- [Exercise details]: Reproduce the following data word for word, starting at the line containing "Where should I click to: Open the help" and ending at the line containing "pos(110,53)", with both of those lines included.

- [Data lines]:
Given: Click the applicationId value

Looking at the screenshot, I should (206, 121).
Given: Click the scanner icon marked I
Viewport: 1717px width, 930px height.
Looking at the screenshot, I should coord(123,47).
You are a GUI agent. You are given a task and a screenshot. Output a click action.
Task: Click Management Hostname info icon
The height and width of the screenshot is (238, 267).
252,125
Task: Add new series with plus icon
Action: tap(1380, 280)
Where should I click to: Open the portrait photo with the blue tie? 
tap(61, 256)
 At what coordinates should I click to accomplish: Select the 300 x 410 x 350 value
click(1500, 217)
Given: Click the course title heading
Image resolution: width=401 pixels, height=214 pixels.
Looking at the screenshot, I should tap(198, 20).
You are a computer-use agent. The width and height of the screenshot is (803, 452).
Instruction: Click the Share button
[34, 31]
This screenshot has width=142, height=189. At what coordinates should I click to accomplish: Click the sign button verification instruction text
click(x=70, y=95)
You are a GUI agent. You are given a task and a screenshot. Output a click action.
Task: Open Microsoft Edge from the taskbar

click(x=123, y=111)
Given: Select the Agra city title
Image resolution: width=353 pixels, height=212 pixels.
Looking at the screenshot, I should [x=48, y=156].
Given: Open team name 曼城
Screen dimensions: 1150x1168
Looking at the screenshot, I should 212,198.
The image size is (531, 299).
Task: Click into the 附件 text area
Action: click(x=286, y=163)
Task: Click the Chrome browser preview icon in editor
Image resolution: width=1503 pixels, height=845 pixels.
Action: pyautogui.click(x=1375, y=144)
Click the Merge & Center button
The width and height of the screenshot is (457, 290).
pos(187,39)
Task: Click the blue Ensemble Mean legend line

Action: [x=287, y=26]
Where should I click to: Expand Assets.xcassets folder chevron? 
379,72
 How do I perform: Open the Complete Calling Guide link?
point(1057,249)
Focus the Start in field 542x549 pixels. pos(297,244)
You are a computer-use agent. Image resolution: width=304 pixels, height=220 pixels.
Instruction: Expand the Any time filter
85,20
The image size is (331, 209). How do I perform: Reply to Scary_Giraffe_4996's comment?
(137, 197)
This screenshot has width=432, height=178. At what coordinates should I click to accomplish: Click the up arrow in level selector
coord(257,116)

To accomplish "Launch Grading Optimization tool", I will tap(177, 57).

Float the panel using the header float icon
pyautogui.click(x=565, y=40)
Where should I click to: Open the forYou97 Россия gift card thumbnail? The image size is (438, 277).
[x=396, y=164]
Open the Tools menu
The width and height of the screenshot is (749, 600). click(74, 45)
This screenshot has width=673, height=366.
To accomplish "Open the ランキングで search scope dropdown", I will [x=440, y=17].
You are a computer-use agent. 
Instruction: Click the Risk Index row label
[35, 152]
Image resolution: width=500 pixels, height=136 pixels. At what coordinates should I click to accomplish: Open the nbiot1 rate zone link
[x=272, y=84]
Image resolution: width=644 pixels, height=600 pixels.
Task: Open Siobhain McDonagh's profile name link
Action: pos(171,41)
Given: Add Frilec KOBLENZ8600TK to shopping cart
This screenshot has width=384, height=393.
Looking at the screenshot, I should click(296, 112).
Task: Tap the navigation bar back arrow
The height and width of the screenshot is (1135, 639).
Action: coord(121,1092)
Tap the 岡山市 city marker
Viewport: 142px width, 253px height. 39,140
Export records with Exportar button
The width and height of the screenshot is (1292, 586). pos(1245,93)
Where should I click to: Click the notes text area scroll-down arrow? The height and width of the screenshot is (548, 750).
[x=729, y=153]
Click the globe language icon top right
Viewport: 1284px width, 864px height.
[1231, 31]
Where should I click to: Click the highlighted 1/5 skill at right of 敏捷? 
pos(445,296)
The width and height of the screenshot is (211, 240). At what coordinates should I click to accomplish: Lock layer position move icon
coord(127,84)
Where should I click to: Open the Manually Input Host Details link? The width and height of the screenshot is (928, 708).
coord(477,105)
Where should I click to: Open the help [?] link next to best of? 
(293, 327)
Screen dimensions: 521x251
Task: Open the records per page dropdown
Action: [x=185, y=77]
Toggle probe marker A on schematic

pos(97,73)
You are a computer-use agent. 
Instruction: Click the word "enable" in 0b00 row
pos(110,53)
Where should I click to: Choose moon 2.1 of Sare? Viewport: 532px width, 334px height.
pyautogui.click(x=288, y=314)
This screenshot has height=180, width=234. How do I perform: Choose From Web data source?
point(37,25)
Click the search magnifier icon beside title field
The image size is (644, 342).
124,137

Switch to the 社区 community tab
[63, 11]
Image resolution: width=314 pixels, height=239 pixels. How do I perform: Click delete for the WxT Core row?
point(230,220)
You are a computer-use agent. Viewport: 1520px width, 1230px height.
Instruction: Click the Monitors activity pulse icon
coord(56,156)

- [Task result]:
Where should I click to: Open the help [?] link next to best of? 
(293, 327)
Screen dimensions: 521x251
Task: Open the records per page dropdown
Action: [x=185, y=77]
Toggle probe marker A on schematic

pos(97,73)
You are a computer-use agent. 
Instruction: Click the word "enable" in 0b00 row
pos(110,53)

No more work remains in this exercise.